Actually, he's right, if his basis is historical rather than personal. After all, in many countries, marriage during those ages isn't particularly uncommon, much less sex; and it wasn't too long ago "many countries" would have been "all" countries, including Canada, the US, and the UK. There's also the difference between ages of consent from state to state. So, yeah, he's right. Historically.
It's that "normal impulses" clause that sets off alarm bells, though. It sounds like a Freudian slip. Then again, there's much been written about the association between sex and youth, from (at least) Plato on, and most famously cited by Oscar Wilde during his trial (and rejected in the decision).

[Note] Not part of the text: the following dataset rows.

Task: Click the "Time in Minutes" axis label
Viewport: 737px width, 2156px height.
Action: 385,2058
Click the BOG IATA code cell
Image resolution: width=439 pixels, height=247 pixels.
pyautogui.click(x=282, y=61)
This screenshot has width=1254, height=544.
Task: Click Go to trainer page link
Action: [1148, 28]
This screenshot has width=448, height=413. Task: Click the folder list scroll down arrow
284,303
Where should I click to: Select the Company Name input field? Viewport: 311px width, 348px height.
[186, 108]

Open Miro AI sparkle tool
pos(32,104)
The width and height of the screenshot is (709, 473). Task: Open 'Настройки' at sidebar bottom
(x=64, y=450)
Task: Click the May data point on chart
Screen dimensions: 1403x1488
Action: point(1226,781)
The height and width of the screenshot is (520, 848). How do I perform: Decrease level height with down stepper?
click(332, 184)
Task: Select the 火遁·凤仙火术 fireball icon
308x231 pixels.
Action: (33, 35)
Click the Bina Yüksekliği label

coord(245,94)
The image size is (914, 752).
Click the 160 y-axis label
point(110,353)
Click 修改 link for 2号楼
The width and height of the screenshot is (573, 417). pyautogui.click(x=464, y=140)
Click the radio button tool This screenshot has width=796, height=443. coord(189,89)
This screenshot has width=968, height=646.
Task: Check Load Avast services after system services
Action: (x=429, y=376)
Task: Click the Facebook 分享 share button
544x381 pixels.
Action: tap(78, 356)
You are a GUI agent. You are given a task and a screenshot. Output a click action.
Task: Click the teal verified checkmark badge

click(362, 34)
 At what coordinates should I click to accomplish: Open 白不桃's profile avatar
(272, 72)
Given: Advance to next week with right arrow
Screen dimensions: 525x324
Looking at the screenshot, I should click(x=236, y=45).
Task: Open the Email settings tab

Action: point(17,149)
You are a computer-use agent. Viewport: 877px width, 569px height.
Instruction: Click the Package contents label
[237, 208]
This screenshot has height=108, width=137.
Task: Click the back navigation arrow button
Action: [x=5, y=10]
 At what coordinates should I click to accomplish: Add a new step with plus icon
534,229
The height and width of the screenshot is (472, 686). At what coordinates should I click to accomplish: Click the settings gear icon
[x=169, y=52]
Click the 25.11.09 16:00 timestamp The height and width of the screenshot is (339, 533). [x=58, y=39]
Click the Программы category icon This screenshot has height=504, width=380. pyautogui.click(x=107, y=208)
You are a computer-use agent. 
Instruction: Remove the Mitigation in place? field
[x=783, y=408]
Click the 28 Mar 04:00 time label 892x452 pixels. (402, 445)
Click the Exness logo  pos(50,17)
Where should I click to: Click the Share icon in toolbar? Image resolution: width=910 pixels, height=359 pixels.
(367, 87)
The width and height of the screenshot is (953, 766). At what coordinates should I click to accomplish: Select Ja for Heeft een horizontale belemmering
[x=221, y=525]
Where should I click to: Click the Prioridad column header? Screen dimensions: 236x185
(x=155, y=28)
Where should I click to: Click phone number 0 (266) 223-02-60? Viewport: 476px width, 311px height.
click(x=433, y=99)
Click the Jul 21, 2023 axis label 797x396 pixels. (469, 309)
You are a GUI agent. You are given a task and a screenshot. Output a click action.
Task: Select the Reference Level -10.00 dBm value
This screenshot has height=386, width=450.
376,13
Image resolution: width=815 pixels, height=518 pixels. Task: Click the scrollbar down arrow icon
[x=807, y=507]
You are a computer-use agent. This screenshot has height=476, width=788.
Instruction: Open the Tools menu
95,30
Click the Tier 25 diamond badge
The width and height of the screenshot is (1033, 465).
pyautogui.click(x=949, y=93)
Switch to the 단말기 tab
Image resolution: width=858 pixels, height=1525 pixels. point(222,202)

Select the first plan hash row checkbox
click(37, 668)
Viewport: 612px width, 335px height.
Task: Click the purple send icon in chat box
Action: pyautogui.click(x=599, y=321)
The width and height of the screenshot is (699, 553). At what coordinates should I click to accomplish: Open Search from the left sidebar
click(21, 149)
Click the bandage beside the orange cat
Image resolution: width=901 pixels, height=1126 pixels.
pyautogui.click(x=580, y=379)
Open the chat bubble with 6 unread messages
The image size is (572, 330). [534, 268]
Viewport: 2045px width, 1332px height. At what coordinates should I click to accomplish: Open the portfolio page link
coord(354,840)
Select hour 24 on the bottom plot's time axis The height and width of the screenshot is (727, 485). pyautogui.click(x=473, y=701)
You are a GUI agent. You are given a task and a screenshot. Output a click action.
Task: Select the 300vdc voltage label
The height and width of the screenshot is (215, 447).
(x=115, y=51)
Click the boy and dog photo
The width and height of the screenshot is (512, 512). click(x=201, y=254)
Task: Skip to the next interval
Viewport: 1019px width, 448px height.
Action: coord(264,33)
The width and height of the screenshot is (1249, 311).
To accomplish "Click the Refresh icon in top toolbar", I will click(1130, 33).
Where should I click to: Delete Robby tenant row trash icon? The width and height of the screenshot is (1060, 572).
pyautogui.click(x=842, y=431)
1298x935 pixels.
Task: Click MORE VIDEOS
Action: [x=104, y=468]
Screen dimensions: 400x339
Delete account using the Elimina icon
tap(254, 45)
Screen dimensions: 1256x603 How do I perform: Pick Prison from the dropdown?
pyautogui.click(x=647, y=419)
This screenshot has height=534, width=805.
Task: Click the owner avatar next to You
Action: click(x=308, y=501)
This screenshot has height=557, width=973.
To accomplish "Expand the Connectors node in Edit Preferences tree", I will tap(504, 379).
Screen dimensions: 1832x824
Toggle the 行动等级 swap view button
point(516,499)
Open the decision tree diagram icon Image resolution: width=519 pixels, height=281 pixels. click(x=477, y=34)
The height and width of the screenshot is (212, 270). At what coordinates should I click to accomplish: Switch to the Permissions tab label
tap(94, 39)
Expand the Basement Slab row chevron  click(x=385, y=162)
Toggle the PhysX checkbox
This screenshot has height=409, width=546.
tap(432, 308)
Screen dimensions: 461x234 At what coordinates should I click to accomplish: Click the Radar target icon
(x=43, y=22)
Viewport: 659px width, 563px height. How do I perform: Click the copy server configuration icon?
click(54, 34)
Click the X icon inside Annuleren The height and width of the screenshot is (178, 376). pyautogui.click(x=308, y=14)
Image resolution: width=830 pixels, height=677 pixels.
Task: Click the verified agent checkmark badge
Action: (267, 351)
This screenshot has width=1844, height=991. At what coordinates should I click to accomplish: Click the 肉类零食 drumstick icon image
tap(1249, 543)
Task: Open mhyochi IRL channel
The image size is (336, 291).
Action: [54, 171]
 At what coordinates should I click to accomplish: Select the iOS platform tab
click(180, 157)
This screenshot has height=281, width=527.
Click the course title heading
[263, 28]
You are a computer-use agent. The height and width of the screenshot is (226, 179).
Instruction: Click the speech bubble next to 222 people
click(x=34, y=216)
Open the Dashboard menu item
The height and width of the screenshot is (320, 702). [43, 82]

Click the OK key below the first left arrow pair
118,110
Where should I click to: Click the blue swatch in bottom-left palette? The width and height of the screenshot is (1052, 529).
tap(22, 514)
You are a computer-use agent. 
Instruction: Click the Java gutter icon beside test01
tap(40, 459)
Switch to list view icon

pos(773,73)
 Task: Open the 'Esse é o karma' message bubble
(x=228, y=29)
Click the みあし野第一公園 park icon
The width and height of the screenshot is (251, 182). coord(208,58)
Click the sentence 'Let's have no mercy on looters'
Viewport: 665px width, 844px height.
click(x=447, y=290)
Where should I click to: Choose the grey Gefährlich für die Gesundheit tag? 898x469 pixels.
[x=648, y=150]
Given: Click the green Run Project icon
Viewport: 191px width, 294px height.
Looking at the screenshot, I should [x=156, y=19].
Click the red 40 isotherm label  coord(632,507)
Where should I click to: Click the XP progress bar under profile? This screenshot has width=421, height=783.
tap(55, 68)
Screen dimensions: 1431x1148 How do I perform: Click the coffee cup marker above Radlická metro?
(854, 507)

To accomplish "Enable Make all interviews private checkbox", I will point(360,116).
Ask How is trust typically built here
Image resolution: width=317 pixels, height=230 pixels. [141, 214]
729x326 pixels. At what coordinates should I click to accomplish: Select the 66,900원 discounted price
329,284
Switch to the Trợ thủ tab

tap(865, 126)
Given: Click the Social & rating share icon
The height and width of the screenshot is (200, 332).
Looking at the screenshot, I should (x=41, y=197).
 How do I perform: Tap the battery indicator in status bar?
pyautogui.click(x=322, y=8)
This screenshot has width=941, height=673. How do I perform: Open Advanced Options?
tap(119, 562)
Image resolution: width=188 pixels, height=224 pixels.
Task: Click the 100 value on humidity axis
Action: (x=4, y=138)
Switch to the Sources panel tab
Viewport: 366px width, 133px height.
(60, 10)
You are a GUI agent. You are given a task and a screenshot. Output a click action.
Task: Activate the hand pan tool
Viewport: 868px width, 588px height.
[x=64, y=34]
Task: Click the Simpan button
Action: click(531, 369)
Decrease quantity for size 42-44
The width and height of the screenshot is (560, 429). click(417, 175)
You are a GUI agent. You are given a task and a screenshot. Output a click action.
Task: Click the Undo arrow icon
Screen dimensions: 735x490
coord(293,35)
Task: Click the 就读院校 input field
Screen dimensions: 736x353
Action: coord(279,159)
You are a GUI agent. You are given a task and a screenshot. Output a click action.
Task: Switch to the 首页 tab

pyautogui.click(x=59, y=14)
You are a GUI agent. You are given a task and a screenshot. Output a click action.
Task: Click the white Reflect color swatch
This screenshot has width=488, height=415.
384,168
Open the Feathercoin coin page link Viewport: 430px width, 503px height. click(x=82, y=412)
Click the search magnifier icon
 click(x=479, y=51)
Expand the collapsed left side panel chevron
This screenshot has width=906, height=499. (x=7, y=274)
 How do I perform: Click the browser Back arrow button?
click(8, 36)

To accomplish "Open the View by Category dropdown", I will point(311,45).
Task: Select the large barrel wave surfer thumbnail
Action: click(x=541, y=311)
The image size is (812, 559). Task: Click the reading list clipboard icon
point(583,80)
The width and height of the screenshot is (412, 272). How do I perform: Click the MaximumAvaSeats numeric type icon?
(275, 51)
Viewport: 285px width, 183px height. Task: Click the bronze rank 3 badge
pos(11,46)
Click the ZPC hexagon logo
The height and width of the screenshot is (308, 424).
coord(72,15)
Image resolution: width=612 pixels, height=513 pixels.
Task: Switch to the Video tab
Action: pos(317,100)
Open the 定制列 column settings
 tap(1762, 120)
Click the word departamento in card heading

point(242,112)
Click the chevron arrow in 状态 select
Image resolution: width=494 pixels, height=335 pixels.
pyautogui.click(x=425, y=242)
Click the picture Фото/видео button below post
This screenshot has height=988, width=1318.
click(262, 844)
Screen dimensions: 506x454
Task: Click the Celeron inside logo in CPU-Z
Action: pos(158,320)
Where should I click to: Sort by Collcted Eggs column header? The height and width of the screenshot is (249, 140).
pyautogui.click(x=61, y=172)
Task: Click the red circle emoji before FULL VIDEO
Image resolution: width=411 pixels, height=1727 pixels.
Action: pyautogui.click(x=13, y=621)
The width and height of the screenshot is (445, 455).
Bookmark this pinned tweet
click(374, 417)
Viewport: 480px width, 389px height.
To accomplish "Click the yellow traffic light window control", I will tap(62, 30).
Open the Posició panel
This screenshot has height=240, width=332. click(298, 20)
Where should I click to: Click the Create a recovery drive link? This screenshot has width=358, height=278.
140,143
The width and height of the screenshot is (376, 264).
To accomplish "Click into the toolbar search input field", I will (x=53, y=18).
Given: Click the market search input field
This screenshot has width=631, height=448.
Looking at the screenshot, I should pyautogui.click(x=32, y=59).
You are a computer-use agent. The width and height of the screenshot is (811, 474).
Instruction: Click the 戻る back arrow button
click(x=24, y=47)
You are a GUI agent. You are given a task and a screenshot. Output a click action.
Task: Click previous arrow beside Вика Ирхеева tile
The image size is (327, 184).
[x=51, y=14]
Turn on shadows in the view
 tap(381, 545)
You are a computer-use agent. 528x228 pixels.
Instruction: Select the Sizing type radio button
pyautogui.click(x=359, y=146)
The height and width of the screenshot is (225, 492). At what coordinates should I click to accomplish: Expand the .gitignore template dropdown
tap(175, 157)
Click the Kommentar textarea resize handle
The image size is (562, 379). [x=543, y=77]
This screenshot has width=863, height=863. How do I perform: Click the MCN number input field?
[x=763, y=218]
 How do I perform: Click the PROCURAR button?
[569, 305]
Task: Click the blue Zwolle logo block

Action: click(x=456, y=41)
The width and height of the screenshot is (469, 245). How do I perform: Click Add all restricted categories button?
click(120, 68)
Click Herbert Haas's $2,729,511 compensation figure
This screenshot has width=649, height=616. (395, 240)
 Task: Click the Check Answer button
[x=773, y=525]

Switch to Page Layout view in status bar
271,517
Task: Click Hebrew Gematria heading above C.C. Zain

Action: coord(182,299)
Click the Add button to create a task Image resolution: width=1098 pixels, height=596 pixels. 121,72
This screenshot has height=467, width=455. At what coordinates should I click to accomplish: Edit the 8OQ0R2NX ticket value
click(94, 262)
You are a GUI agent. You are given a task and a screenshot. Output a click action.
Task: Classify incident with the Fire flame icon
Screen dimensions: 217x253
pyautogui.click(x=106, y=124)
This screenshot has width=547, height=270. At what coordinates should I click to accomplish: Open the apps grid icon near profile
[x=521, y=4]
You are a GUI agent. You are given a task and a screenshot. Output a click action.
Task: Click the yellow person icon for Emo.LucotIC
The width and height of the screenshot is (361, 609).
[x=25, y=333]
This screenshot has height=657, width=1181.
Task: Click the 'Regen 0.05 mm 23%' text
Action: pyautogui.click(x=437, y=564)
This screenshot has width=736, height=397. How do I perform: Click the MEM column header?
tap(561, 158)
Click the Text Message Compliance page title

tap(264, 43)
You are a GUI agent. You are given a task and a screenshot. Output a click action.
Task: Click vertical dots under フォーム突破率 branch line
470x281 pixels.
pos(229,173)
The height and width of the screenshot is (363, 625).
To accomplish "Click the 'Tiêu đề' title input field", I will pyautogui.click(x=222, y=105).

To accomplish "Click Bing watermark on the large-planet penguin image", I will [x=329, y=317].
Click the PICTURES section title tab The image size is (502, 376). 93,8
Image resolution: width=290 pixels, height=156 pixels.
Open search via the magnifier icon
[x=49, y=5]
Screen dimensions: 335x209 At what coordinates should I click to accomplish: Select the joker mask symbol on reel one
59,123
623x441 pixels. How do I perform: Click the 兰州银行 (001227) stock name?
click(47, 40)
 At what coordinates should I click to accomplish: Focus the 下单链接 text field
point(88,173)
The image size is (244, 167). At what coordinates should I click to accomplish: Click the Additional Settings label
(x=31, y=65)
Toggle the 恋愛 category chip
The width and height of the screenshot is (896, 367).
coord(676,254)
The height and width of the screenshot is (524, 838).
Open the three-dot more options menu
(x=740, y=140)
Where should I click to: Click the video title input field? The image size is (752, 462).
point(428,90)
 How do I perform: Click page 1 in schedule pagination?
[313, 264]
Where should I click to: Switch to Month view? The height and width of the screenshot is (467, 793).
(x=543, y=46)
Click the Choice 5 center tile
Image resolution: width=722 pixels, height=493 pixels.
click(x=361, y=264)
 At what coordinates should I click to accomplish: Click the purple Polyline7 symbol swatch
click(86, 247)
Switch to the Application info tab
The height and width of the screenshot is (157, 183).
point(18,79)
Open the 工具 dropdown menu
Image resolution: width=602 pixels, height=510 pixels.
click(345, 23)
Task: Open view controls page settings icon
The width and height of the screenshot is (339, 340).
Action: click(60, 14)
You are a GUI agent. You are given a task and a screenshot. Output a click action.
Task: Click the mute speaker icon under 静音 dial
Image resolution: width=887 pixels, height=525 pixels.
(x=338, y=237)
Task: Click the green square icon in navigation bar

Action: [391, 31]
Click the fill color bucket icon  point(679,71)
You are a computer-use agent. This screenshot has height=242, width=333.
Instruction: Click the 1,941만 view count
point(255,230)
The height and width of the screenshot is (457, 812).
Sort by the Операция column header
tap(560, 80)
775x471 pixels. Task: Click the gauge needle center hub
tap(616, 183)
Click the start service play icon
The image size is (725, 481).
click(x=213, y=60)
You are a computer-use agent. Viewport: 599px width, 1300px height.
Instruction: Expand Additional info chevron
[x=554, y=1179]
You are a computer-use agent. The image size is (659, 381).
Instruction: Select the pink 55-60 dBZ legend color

No, that's not a defense of the Nevada guy, just a contextualisation of what the judge is saying. I think he's technically right about the issue being malum prohibitum. It's not something people want to hear, and it's something likely to get him in popular trouble; but in the historical broad-strokes, he's not saying anything beyond history or law. I suspect, though, he may be making a pre-emptive strike against possible appeals from groups like NAMBLA.
Yes, okay. And historically, it wasn't uncommon for fairly young girls to be married off to much, much older men. Although I'm pretty sure it was considered not quite the thing to refrain from consummating such marriages until the bride was officially fertile, which tended to be later than is typical these days.
I don't know about anyone else, but, historical precedents or not, I'm still fairly squicked out by the whole 50-year-old-man/12-year-old-[girl/boy] thing, which strikes me as very different from either sexual experimentation between two 12-year-olds or the (probably more widespread) 25-year-old-guy/16-year-old-girl dynamic.
Of course, what the hell do I know :P
The defendant was in possession of photos of children clearly under the age of 10 engaged in sexual acts with adults, why the judge is talking at all about how normal it is to be attracted to 12-16 year old girls is bizarre. "Judge, the dude collected pictures of kids being forced into sex, a little focus please!"
You're both right, but I suspect the judge's apparent digression may have been written in response some aspect of the defense presented. (And defense attorneys can be awfully digressive and obscurantist.) Reads to me like the judge was addressing something directly out of the court proceedings, and of which we're not privy.